Читаем Хасидские рассказы полностью

Суть их речи ребе Хия не хотел и не мог расслышать. До его комнаты достигали лишь звуки речи, но не слова…

Когда же прошло много времени, и ребе Хия ни одного истинно-чистого голоса не нашел, впал он в глубокую печаль.

Однажды он стал даже перед Господом изливать свою скорбь:

— Владыка Небесный! — воззвал он. — Птицы в саду, у которых лишь дух жив, поют славу Тебе; ученики же мои, имея душу и сознание, Слово Твое постигают… Почему же голос птичек Твоих так: ясен, так целен и чист, точно вся душа их в песне изливается, тогда как мои ученики…

Но он не кончил: произнести хулу на учеников он не хотел… Однако его не оставляет печаль!..

Время от времени поступают новые ученики, новые голоса раздаются в саду, но отборного, отменно хорошего нет!

Ребе Хия подозвал однажды дочь свою, Мирьям и, взглянув на нее с великой любовью и жалостью спросил:

— Посещаешь ли ты, доченька, когда-либо могилу матери?

— Да, батюшка! — ответила та, поцеловав его руку.

— О чем ты просишь ее, дочь моя?

Подняв на него свои ясные очи, Мирьям сказала:

— О здоровье твоем, батюшка, молю! Ты по временам такой скучный… И я, бедная, не знаю, чем бы развеселить тебя… Мать, мир ее праху, знала… И я молю ее, чтоб она, явившись ко мне во сне, научила меня, как ходить за тобою…

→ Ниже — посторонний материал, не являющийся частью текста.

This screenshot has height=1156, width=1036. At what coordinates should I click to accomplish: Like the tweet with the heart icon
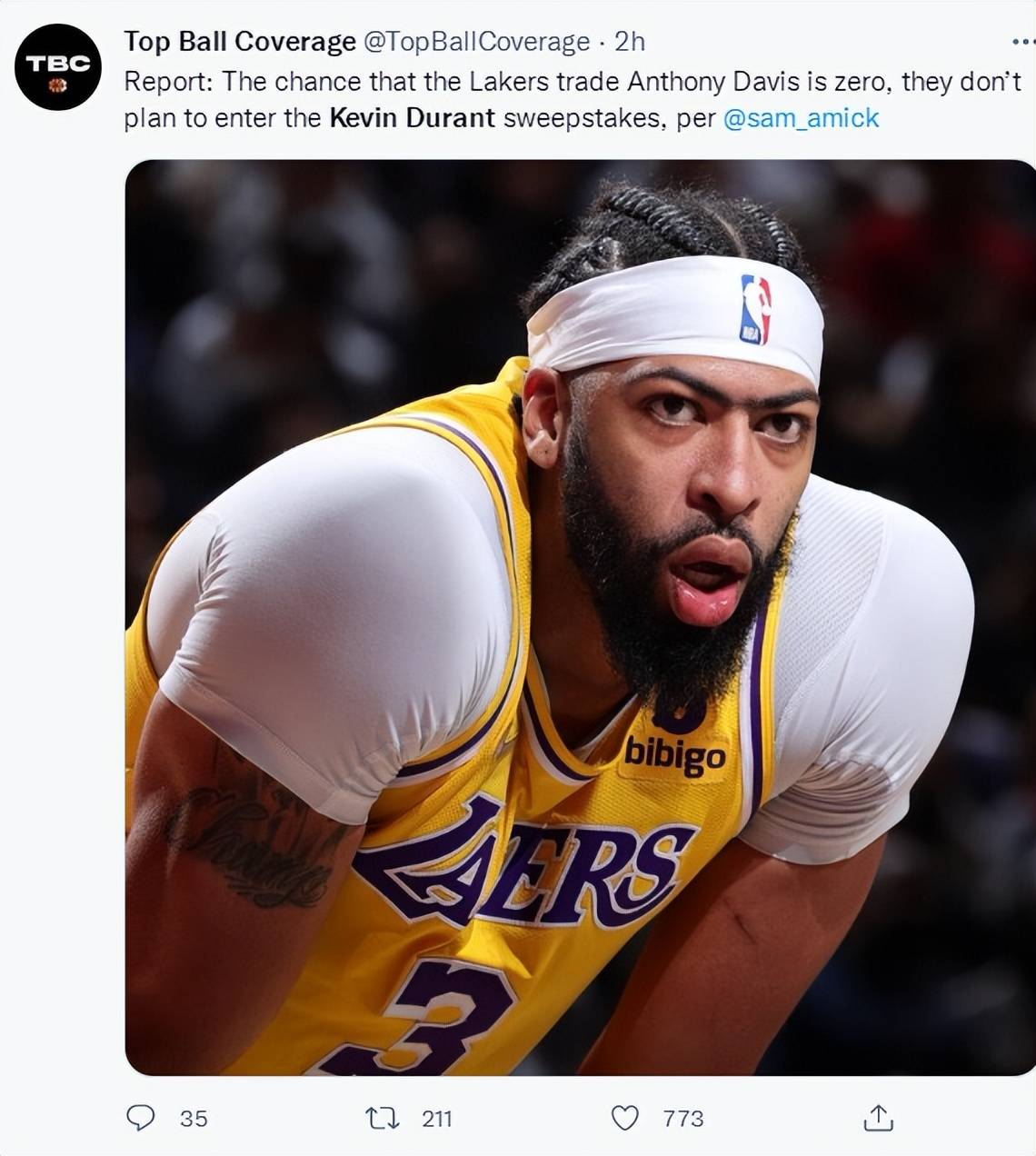click(624, 1118)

Гладит ребе Хия ее бархатные щечки и говорит:

— Я, слава Богу, здоров. Тебе о другом, дочь моя, следует просить мать…

— О чем?

— Пойдешь, дочь моя, на родную могилу, попроси мать, чтобы она потрудилась, постаралась ради исполнения моих дум о тебе…

Мирьям наивно ответила:

— Хорошо, батюшка!

Однажды ребе Хия, сидя у себя в комнате, услыхал крупный разговор в передней. Раздаются два голоса: один — сердитый, голос надзирателя, другой — юный, незнакомый голос — вероятно, новоприехавшего ученика. И этот второй голос произвел на ребе Хию сильное впечатление. На такой голос он надеялся, о таком он молил Творца. Ребе Хия закрыл книгу, лежавшую перед ним, и стал прислушиваться.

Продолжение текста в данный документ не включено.